站在原地的稚儿脸色骤然铁青——凌若!我会让悔不当初!
第292章早说不就好了()
“此山是我开!此树是我栽!若要小娘皮!看你长的细皮嫩肉不如当本大王的压寨夫人吧!”
皑皑群山中,突然蹦出一队逗逼。
是附近山里的山贼,身上裹着兽皮,穿的破破烂烂,手里拿着未开锋的武器,冲到赶路的马车面前,狞笑一声,台词还没说话,待看见赶马那小娘子俊俏的小脸后,瞪圆了眼。
眼底闪出绿色如饿狼的光。
扔下武器,搓了搓手,笑的一脸猥琐,“小娘子你别看本大王穿的破烂,本大王山里有的是粮食和宝贝,只要你跟了本大王进山,保你吃香的喝辣的后半辈子过的舒服得意。”
“怎么样?”
那自称山大王的山贼眼睛都快眯到一起了,嘴角差点流出晶莹的液体。
极品美人啊他这辈子还没碰到过这么正点的小娘子!
更奇特的是,小娘子听了他的话,不气也不恼,反而笑吟吟道:“这位大王,敢问这块地儿叫什么名字?”

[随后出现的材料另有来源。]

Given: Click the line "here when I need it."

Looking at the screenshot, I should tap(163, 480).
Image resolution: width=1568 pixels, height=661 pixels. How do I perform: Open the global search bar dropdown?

山大王满是麻子的脸挤到一起,“小娘子这话就问对人了!这片大山唤纵横山,距阳城只有五公里的路程,等小娘子跟本大王成亲,本大王带你去阳城”
话没说完,眼珠子差点掉出来。
他,他看见了什么?!
一个天仙似的人掀开车帘,冰雪为肌玉为骨,芙蓉如面柳如眉,声音清雅似莲,“还有五公里就到了?过的可真快啊。”
凌若提起风衣一角,下了马车。
赶了将近半个月的路才赶到,中途经历了好几次风暴,好在马车结实,有惊无险。
而且,几次风暴也能彻底断了那边的探查。
她们离京出动了三波人马。
一波去大华国,一波去赢国,最隐秘的这一批来了阳城。
大华国那一批,也许一个月后会被人查出真相,然后转到赢国那一批上,三个月之后才有可能把目光落在阳城。
三个月后,她凌若还站不稳脚跟,那活该受人制辖。